*Entries provided*:
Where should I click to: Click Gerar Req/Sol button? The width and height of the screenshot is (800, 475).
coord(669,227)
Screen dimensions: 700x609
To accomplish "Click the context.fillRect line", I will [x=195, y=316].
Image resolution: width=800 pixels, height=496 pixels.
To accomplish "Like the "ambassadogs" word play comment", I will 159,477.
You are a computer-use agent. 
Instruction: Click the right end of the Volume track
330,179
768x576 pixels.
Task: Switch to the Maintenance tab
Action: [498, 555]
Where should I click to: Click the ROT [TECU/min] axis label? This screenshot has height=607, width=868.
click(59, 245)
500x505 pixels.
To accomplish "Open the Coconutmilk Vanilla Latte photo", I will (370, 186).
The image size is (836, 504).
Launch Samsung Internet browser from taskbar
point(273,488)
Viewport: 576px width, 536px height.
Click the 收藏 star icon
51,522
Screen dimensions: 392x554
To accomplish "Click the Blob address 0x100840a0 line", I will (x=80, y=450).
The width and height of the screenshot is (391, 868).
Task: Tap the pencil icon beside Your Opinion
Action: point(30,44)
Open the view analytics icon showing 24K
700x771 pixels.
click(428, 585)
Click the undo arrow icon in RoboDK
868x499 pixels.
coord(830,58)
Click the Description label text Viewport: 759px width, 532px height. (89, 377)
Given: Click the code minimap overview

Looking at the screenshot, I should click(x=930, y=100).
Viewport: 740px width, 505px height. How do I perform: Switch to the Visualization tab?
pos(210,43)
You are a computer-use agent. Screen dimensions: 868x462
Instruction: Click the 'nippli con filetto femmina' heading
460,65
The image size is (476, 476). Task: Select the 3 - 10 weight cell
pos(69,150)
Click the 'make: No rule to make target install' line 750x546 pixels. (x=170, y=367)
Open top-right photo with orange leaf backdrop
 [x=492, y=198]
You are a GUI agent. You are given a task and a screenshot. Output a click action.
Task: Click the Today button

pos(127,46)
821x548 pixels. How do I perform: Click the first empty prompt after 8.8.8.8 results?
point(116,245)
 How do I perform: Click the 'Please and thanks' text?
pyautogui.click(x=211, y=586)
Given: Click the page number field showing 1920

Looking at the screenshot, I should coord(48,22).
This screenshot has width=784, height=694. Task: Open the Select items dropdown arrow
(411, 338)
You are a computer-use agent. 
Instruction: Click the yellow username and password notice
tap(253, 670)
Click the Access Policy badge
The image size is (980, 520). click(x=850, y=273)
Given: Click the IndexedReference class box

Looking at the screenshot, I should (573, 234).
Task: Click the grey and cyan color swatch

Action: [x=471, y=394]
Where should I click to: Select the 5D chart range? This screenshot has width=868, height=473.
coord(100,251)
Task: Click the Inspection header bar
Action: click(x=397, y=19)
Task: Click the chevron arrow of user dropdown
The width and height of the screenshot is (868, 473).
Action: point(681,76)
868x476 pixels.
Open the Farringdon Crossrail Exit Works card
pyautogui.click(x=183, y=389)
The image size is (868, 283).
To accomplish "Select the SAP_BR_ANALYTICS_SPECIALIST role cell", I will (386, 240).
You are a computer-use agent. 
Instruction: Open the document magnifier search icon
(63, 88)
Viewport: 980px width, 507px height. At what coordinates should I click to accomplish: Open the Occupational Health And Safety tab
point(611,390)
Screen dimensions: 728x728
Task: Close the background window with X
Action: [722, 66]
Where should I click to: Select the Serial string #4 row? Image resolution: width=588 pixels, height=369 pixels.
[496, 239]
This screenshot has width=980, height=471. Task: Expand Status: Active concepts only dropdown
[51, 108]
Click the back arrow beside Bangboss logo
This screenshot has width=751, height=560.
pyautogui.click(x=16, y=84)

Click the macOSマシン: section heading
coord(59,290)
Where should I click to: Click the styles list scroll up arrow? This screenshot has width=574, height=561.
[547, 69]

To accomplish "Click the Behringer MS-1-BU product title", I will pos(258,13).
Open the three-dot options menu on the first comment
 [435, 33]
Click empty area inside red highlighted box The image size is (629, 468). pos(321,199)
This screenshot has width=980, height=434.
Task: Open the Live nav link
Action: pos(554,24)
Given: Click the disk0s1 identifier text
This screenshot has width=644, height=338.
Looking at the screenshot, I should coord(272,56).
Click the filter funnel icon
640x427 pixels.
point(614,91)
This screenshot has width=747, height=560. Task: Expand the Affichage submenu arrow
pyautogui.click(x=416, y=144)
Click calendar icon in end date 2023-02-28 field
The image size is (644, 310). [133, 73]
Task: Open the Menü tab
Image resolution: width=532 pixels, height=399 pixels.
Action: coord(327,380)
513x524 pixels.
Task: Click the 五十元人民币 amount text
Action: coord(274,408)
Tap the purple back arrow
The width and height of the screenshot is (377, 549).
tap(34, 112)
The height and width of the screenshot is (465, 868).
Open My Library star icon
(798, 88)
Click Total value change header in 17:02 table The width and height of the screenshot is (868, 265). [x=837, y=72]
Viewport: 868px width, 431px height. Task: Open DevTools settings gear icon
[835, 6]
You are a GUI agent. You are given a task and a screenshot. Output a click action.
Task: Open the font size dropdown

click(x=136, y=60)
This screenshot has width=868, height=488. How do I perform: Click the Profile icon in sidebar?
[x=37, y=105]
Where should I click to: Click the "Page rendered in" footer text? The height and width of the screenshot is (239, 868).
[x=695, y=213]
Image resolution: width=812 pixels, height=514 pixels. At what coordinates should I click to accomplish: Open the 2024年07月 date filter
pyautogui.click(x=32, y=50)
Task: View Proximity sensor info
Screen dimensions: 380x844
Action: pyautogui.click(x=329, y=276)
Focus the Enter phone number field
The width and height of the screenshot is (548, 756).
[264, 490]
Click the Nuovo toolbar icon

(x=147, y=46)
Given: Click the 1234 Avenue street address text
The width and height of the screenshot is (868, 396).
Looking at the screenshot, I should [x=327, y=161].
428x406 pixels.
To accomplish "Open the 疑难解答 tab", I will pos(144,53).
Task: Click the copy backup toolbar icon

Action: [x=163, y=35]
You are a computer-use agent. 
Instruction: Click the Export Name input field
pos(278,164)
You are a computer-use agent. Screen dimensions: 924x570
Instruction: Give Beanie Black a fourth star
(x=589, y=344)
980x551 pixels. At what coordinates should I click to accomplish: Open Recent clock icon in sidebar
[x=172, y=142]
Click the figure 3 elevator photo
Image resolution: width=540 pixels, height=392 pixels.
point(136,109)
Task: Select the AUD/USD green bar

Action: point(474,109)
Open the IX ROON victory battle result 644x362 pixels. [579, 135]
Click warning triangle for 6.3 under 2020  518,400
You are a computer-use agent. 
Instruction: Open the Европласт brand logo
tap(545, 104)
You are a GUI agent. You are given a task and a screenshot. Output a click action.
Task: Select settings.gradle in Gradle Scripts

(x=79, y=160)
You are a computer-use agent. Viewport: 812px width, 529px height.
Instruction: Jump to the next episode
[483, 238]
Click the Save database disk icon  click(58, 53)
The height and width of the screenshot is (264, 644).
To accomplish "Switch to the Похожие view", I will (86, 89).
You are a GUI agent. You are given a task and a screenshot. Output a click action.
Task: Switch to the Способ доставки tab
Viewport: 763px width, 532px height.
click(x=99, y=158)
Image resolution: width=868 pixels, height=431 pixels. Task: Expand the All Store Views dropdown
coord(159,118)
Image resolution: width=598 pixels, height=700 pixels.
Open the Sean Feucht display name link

*What the task requires*: Please repeat each entry exactly as written.

*Solution for this exercise*:
Where should I click to: Click Gerar Req/Sol button? The width and height of the screenshot is (800, 475).
coord(669,227)
Screen dimensions: 700x609
To accomplish "Click the context.fillRect line", I will [x=195, y=316].
Image resolution: width=800 pixels, height=496 pixels.
To accomplish "Like the "ambassadogs" word play comment", I will 159,477.
You are a computer-use agent. 
Instruction: Click the right end of the Volume track
330,179
768x576 pixels.
Task: Switch to the Maintenance tab
Action: [498, 555]
Where should I click to: Click the ROT [TECU/min] axis label? This screenshot has height=607, width=868.
click(59, 245)
500x505 pixels.
To accomplish "Open the Coconutmilk Vanilla Latte photo", I will (370, 186).
The image size is (836, 504).
Launch Samsung Internet browser from taskbar
point(273,488)
Viewport: 576px width, 536px height.
Click the 收藏 star icon
51,522
Screen dimensions: 392x554
To accomplish "Click the Blob address 0x100840a0 line", I will (x=80, y=450).
The width and height of the screenshot is (391, 868).
Task: Tap the pencil icon beside Your Opinion
Action: point(30,44)
Open the view analytics icon showing 24K
700x771 pixels.
click(428, 585)
Click the undo arrow icon in RoboDK
868x499 pixels.
coord(830,58)
Click the Description label text Viewport: 759px width, 532px height. (89, 377)
Given: Click the code minimap overview

Looking at the screenshot, I should click(x=930, y=100).
Viewport: 740px width, 505px height. How do I perform: Switch to the Visualization tab?
pos(210,43)
You are a computer-use agent. Screen dimensions: 868x462
Instruction: Click the 'nippli con filetto femmina' heading
460,65
The image size is (476, 476). Task: Select the 3 - 10 weight cell
pos(69,150)
Click the 'make: No rule to make target install' line 750x546 pixels. (x=170, y=367)
Open top-right photo with orange leaf backdrop
 [x=492, y=198]
You are a GUI agent. You are given a task and a screenshot. Output a click action.
Task: Click the Today button

pos(127,46)
821x548 pixels. How do I perform: Click the first empty prompt after 8.8.8.8 results?
point(116,245)
 How do I perform: Click the 'Please and thanks' text?
pyautogui.click(x=211, y=586)
Given: Click the page number field showing 1920

Looking at the screenshot, I should coord(48,22).
This screenshot has width=784, height=694. Task: Open the Select items dropdown arrow
(411, 338)
You are a computer-use agent. 
Instruction: Click the yellow username and password notice
tap(253, 670)
Click the Access Policy badge
The image size is (980, 520). click(x=850, y=273)
Given: Click the IndexedReference class box

Looking at the screenshot, I should (573, 234).
Task: Click the grey and cyan color swatch

Action: [x=471, y=394]
Where should I click to: Select the 5D chart range? This screenshot has width=868, height=473.
coord(100,251)
Task: Click the Inspection header bar
Action: click(x=397, y=19)
Task: Click the chevron arrow of user dropdown
The width and height of the screenshot is (868, 473).
Action: point(681,76)
868x476 pixels.
Open the Farringdon Crossrail Exit Works card
pyautogui.click(x=183, y=389)
The image size is (868, 283).
To accomplish "Select the SAP_BR_ANALYTICS_SPECIALIST role cell", I will (386, 240).
You are a computer-use agent. 
Instruction: Open the document magnifier search icon
(63, 88)
Viewport: 980px width, 507px height. At what coordinates should I click to accomplish: Open the Occupational Health And Safety tab
point(611,390)
Screen dimensions: 728x728
Task: Close the background window with X
Action: [722, 66]
Where should I click to: Select the Serial string #4 row? Image resolution: width=588 pixels, height=369 pixels.
[496, 239]
This screenshot has width=980, height=471. Task: Expand Status: Active concepts only dropdown
[51, 108]
Click the back arrow beside Bangboss logo
This screenshot has width=751, height=560.
pyautogui.click(x=16, y=84)

Click the macOSマシン: section heading
coord(59,290)
Where should I click to: Click the styles list scroll up arrow? This screenshot has width=574, height=561.
[547, 69]

To accomplish "Click the Behringer MS-1-BU product title", I will pos(258,13).
Open the three-dot options menu on the first comment
 [435, 33]
Click empty area inside red highlighted box The image size is (629, 468). pos(321,199)
This screenshot has width=980, height=434.
Task: Open the Live nav link
Action: pos(554,24)
Given: Click the disk0s1 identifier text
This screenshot has width=644, height=338.
Looking at the screenshot, I should coord(272,56).
Click the filter funnel icon
640x427 pixels.
point(614,91)
This screenshot has width=747, height=560. Task: Expand the Affichage submenu arrow
pyautogui.click(x=416, y=144)
Click calendar icon in end date 2023-02-28 field
The image size is (644, 310). [133, 73]
Task: Open the Menü tab
Image resolution: width=532 pixels, height=399 pixels.
Action: coord(327,380)
513x524 pixels.
Task: Click the 五十元人民币 amount text
Action: coord(274,408)
Tap the purple back arrow
The width and height of the screenshot is (377, 549).
tap(34, 112)
The height and width of the screenshot is (465, 868).
Open My Library star icon
(798, 88)
Click Total value change header in 17:02 table The width and height of the screenshot is (868, 265). [x=837, y=72]
Viewport: 868px width, 431px height. Task: Open DevTools settings gear icon
[835, 6]
You are a GUI agent. You are given a task and a screenshot. Output a click action.
Task: Open the font size dropdown

click(x=136, y=60)
This screenshot has width=868, height=488. How do I perform: Click the Profile icon in sidebar?
[x=37, y=105]
Where should I click to: Click the "Page rendered in" footer text? The height and width of the screenshot is (239, 868).
[x=695, y=213]
Image resolution: width=812 pixels, height=514 pixels. At what coordinates should I click to accomplish: Open the 2024年07月 date filter
pyautogui.click(x=32, y=50)
Task: View Proximity sensor info
Screen dimensions: 380x844
Action: pyautogui.click(x=329, y=276)
Focus the Enter phone number field
The width and height of the screenshot is (548, 756).
[264, 490]
Click the Nuovo toolbar icon

(x=147, y=46)
Given: Click the 1234 Avenue street address text
The width and height of the screenshot is (868, 396).
Looking at the screenshot, I should [x=327, y=161].
428x406 pixels.
To accomplish "Open the 疑难解答 tab", I will pos(144,53).
Task: Click the copy backup toolbar icon

Action: [x=163, y=35]
You are a computer-use agent. 
Instruction: Click the Export Name input field
pos(278,164)
You are a computer-use agent. Screen dimensions: 924x570
Instruction: Give Beanie Black a fourth star
(x=589, y=344)
980x551 pixels. At what coordinates should I click to accomplish: Open Recent clock icon in sidebar
[x=172, y=142]
Click the figure 3 elevator photo
Image resolution: width=540 pixels, height=392 pixels.
point(136,109)
Task: Select the AUD/USD green bar

Action: point(474,109)
Open the IX ROON victory battle result 644x362 pixels. [579, 135]
Click warning triangle for 6.3 under 2020  518,400
You are a computer-use agent. 
Instruction: Open the Европласт brand logo
tap(545, 104)
You are a GUI agent. You are given a task and a screenshot. Output a click action.
Task: Select settings.gradle in Gradle Scripts

(x=79, y=160)
You are a computer-use agent. Viewport: 812px width, 529px height.
Instruction: Jump to the next episode
[483, 238]
Click the Save database disk icon  click(58, 53)
The height and width of the screenshot is (264, 644).
To accomplish "Switch to the Похожие view", I will (86, 89).
You are a GUI agent. You are given a task and a screenshot. Output a click action.
Task: Switch to the Способ доставки tab
Viewport: 763px width, 532px height.
click(x=99, y=158)
Image resolution: width=868 pixels, height=431 pixels. Task: Expand the All Store Views dropdown
coord(159,118)
Image resolution: width=598 pixels, height=700 pixels.
Open the Sean Feucht display name link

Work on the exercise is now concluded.